Me
gustaría decir que he vuelto tanto como poder decir alguna vez:
“estoy viva”. Cuanto más pienso sobre ello, y sobre cualquier
cosa, más convencida estoy de que no tengo convicción alguna sobre
ninguna cosa.
Es
verdad que el sexo, como la música, como la comida, como los ríos
salvajes o las olas gigantes tienen un efecto en mí alentador.
Cuando el verde de las hojas traspasan mis pupilas y puedo oler su
color, es entonces, cuando sé que sí, que hay una vida en mí. El
resto del tiempo vivo, como casi todo el mundo, acunada en los
aburridos brazos de la rutina. En piloto automático. En la nada.
Incluso
muchas veces lo que quiero es morir, desaparecer o, al menos, dejar
de sentir cosas sobre las que no tengo ninguna injerencia.
Creo
que me quejo demasiado para la vida de puta madre que me ha tocado
vivir. Creo que he tenido la suerte de vivir en una parte del mundo
en el que para ser mujer puedo decidir bastantes cosas. Pocas. Pero
muchas más que la mayoría de las mujeres del resto del planeta.
Aún
con todo, creo que las cotas de libertad de la mayor parte de los
seres humanos se reduce a poder elegir entre plátano o piña, y poco
más. Sinceramente creo que la mente humana no está conformada de
manera que podamos decidir absolutamente nada, así, en serio. Más
bien vamos dando saltos o tumbos de decisión en decisión, inducidos
por los caprichos de una mente para la cual, lo único que prima es
la supervivencia. A tu cerebro se la sudas. Le da igual que te guste
Bach, que quieras estudiar medicina molecular o que quieras ser tan
rico como Amancio. Pero te obliga a tomar decisiones sobre las que es
posible que discreparas si te hubieras dado cuenta de que no las has
tomado tú.
Y,
en cambio, hay en todo esto una ilusión maravillosa.

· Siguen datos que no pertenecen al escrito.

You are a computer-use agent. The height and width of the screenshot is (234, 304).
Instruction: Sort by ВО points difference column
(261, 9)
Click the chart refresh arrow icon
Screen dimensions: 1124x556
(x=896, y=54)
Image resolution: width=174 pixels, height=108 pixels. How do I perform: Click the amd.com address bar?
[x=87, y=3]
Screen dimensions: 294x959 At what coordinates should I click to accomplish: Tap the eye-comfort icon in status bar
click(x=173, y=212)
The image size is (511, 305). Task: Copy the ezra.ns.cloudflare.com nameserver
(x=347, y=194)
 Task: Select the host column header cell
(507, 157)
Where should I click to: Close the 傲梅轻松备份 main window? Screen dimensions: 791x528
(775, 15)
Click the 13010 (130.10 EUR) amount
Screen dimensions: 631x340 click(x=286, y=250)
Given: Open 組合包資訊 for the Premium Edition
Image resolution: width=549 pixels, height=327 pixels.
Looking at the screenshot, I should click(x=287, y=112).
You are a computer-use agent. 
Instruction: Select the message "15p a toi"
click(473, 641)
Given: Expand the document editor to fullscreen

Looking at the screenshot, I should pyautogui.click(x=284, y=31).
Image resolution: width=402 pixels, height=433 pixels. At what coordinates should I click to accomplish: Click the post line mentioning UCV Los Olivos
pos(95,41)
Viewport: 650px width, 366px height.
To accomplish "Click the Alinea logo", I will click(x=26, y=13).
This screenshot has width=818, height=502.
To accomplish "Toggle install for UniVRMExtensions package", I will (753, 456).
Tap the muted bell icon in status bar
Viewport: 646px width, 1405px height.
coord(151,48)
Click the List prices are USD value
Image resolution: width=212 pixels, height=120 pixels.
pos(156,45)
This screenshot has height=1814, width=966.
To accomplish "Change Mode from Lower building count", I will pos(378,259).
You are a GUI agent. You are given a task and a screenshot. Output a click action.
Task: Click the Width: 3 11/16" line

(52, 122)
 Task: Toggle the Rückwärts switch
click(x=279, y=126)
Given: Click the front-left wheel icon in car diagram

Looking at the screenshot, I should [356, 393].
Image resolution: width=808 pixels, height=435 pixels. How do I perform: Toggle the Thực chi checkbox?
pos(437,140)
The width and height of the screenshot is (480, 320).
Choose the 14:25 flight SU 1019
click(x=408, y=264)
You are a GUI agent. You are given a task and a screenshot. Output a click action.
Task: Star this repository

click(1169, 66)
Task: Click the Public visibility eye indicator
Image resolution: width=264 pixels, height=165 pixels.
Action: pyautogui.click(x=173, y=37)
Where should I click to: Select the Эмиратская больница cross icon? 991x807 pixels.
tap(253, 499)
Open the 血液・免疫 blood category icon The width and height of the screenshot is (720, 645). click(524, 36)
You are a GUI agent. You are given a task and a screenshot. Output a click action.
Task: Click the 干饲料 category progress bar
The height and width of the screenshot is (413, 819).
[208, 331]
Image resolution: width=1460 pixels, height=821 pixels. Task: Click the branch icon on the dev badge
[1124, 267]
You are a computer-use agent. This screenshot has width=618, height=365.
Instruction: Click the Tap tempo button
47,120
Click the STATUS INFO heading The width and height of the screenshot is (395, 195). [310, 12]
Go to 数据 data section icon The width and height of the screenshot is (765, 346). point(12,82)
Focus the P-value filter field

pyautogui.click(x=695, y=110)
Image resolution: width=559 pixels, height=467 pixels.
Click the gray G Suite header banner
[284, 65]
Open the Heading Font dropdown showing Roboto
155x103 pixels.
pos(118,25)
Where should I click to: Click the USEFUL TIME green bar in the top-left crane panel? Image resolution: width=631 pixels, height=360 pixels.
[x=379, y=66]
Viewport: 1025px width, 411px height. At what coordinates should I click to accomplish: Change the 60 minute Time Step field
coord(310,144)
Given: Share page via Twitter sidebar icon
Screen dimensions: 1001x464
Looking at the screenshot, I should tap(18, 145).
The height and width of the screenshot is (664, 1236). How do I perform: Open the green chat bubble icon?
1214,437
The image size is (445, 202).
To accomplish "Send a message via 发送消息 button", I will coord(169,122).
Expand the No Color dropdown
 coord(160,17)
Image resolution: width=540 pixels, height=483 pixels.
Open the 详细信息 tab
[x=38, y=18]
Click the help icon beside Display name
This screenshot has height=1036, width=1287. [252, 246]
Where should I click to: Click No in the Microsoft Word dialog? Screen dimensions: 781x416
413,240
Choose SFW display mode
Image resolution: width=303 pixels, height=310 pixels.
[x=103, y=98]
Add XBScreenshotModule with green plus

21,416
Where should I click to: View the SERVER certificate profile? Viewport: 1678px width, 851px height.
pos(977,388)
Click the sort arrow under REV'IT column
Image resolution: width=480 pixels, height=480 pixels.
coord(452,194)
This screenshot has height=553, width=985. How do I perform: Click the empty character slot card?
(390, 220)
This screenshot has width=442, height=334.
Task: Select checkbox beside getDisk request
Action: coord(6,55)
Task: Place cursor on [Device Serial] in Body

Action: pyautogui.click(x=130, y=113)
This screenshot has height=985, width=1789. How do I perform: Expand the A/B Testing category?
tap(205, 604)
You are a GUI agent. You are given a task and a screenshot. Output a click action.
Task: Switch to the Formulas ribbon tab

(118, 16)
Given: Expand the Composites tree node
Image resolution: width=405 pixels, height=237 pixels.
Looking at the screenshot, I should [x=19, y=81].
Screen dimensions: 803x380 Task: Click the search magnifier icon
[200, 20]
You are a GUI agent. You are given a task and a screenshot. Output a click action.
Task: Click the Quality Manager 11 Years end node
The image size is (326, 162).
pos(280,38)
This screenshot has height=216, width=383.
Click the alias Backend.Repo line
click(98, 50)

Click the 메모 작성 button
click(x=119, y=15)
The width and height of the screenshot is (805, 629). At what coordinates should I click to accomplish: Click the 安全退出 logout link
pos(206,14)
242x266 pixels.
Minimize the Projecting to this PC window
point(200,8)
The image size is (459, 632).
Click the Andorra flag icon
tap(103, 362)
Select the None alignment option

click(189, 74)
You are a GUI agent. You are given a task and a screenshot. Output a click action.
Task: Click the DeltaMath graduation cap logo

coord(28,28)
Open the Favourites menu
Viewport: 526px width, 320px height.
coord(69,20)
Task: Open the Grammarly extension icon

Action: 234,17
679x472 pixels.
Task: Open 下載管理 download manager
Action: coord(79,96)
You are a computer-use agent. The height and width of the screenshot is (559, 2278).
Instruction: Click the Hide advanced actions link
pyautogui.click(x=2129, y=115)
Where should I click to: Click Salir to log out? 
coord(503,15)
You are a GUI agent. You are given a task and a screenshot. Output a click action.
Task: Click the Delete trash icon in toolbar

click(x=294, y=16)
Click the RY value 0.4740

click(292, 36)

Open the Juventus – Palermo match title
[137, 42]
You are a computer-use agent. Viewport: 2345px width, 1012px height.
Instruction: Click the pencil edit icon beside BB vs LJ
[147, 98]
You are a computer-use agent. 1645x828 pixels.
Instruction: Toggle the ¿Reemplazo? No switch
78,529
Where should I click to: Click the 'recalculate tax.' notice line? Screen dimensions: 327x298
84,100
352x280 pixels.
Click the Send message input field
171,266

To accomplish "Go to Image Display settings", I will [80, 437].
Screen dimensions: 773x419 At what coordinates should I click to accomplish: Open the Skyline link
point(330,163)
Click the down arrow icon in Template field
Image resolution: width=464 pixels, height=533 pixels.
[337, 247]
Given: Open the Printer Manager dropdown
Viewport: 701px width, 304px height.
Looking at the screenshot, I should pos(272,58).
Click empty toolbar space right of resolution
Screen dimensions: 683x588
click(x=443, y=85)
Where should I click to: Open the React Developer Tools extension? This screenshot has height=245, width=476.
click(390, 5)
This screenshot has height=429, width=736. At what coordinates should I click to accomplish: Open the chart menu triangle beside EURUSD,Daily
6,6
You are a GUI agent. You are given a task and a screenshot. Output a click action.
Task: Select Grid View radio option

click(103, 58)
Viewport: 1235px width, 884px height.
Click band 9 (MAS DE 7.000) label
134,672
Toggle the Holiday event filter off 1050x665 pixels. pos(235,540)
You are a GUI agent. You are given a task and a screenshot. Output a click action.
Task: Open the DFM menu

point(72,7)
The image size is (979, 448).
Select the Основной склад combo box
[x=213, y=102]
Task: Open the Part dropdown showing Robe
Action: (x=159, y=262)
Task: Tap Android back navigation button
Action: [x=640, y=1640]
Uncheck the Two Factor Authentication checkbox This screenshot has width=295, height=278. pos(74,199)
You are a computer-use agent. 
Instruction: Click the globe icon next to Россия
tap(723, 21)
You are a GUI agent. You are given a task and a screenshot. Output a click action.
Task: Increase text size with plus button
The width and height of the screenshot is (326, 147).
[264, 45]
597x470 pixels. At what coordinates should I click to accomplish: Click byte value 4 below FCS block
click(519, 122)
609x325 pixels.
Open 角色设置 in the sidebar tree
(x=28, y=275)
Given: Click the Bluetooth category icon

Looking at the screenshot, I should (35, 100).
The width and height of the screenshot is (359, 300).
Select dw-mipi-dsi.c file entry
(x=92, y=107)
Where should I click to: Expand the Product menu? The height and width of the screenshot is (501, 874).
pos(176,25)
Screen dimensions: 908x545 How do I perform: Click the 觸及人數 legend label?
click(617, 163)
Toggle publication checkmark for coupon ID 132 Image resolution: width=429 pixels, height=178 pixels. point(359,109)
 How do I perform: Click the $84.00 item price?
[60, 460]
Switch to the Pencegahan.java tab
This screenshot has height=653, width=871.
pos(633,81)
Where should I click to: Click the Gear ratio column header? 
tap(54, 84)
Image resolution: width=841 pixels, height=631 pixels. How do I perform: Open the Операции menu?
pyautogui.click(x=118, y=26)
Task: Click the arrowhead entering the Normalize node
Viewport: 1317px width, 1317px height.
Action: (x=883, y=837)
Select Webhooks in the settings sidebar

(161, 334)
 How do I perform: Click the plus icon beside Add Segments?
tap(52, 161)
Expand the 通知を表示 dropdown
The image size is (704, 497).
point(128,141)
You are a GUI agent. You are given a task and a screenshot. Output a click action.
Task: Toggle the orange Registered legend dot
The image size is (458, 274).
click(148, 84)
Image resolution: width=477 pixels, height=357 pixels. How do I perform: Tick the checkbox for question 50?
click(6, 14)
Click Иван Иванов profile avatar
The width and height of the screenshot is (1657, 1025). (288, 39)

O, al menos, un
delirio que nos hace sentir maravillosamente bien. Hay un ente, algo,
alguien escondido en la profundidad de nuestro organismo que mete la
mano en el fango, bien hondo, y remueve el lodo de lo que somos para
sacar limpiamente nuestra esencia. Algo a través de la tierra, del
golpe de un trueno, del zaca zaca de nuestras caderas, de esa baba
que gotea desde alguna caricia, algún ser.
Sí,
el sexo, me hace sentir bien. Y hay muy pocas cosas que me hagan
sentir así: limpia, animal, yo, mía. (Sí ya sé que todo esto
también es provocado por mi cerebro, pero me mola)
Desde
que empecé a escribir el blog de “Puta Inocencia”, creo que
sobre el año 2008 y que luego cambié a este, “Los cuentos de la
chica mala”, he observado un retroceso. Un cambio. No sé si soy la
única.
Yo
creía que con la llegada de Internet y el boom de los blogs, de la
información en general, se normalizarían algunas cosas. Puta
Inocencia.
En
cambio, he observado que en lugar de eso, se está distorsionando la
visión de lo que es el sexo. Y para mí la visión es que no hay
visión. No hay una forma correcta de follar. No tienes que follar
como el todo el mundo. Ni siquiera “tienes” que follar.
Para
mí lo bello del sexo, es esa libertad para poder elegir plátano o
piña. Sin eso, se transforma en algo banal, feo, normal.
Acudir
al porno es casi como ir a misa. Sí. Ya sé que suena perverso. Pero
es que yo tengo esa sensación. No hay nada de creativo en ello. Si
el porno alguna vez ha sido arte, que no lo sé, aunque yo sí se lo
suponía, se ha convertido en una mecánica tediosa que oculta el SEXO.
Por
otro lado cada vez observo que la gente es más retrógrada, que cada
vez más personas se echan las manos a la cabeza por ver el pecho de
una mujer o su vagina o un pene o, incluso, una actitud (que casi es peor). Si
la desnudez de las personas te aterra más que toda la bazofia
espíritu-capitalista que te venden cada día sin llegar a buscar
jamás tu propia sexualidad, tu esencia...me das mucho miedo.
Por
eso me debato entre seguir escribiendo mis relatos en este blog, o en otro, o destruirlo.
Solo
quería comentar estas reflexiones. Seguramente migre el blog a
Wordpress. Si es que he vuelto, que aún no lo sé, seguiré escribiendo
allí... Ya veremos si no me lo cargo todo. Destruir también tiene
un efecto alentador en mí. ¿Y en ti?